[Entries provided Boundary: Start]

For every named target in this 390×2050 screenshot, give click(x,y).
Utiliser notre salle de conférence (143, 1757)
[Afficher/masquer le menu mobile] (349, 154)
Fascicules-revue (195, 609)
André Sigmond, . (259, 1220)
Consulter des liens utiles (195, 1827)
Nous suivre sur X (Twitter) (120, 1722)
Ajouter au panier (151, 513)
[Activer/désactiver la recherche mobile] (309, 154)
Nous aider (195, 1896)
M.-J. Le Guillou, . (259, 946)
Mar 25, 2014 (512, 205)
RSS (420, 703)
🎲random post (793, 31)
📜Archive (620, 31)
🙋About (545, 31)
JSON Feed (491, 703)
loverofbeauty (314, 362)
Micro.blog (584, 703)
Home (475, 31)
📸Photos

[Entries provided Boundary: End]

Would you copy every line of the entries that includes the word "Nous"?

Solution for this exercise:
Nous suivre sur X (Twitter) (120, 1722)
Nous aider (195, 1896)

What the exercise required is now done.